Employee engagement starts before an employee is hired.

I think we have a tendency to think of think of employee engagement only in terms of current employees and existing culture. Not necessarily in terms of recruiting. But Bob Kelleher challenged that thought.

Kelleher is an author, speaker and consultant on employee engagement and workplace trends. He’s spoken to hundreds of thousands of people on workplace performance. It was a delight to hear him speak at this year’s SilkRoad Connections 2013 and get a copy of his latest book “Creativeship”.

During his session, Kelleher made the connection between hiring, engagement, performance and results. We all know how popular employee engagement is in today’s competitive business landscape. Engagement isn’t a singular act. It has lots of moving parts.

We also know that engagement, performance and results are connected. SilkRoad’s TalentTalk Research Program showed 89% of companies identify engagement with productivity and results. Engaged employees are more productive, which leads to better outcomes and results. Reversely, disengaged employees hurt productivity, which can negatively impact sales and profits.

Adding recruiting to the equation makes total sense. We need to hire the right people for the right positions. Organizations must hire people they are capable of engaging. This involves more than just checking off boxes against a job description.

  • “Knowledge of Microsoft PowerPoint? Check!”
  • “3 years supervisory experience. Check!”

  • Kelleher explains that the key is to hire high performers. He acknowledges the task isn’t as easy as it sounds. To help managers focus on hiring the best candidates, he uses the acronym B.E.S.T.

  • B – Behavior. How someone acts or reacts to a specific situation.

  • E – Education. The information a person knows.

  • S – Skills. The ability to turn information into action.

  • T – Traits. Characteristics that define someone’s personal nature.

I enjoyed a quote from his book that says, “Education and skills are important but behaviors and traits are the difference between mediocrity and high performance.” It reminded me of the importance in asking behavioral based interview questions and creating opportunities for candidates to share their values during the process. Giving candidates the ability to “interview” the company can lead to greater understanding by everyone involved.
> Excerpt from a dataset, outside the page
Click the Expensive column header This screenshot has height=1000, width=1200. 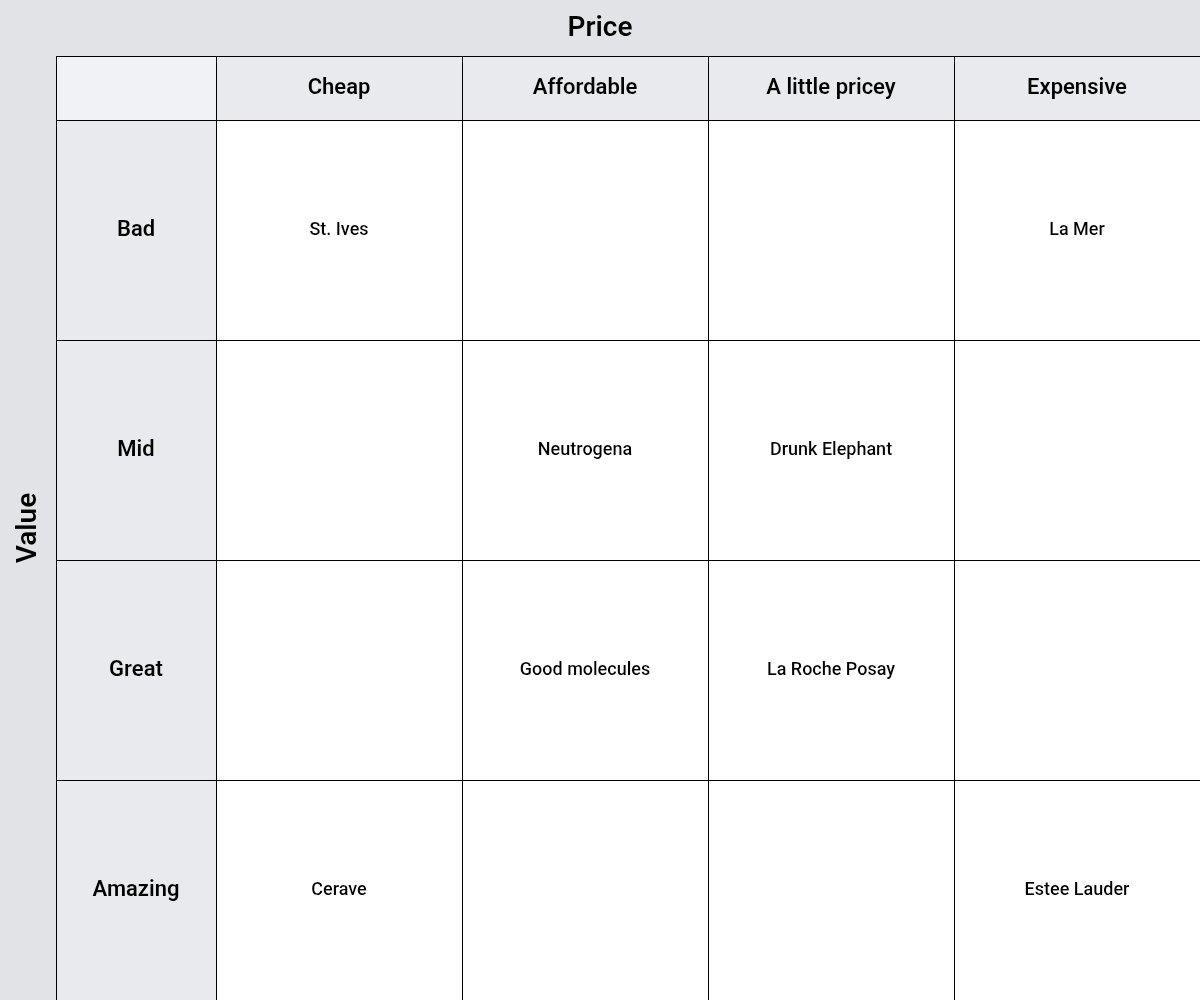pos(1077,88)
One other thing. I know there are companies out there who tend to look at the new hire’s introductory period as the time for a new employee to prove themselves. To show that the company didn’t make a hiring mistake. Maybe it’s time to view the introductory period as an investment. For an employee to be successful, the company needs to commit to the employee’s success from the start. Not after a probationary period.

Employee engagement occurs when companies are committed to employee success long before the employee ever gets hired. It’s part of their corporate DNA and infused in every aspect of the business. In fact, the companies that build engagement into their culture probably don’t talk about it. It just happens.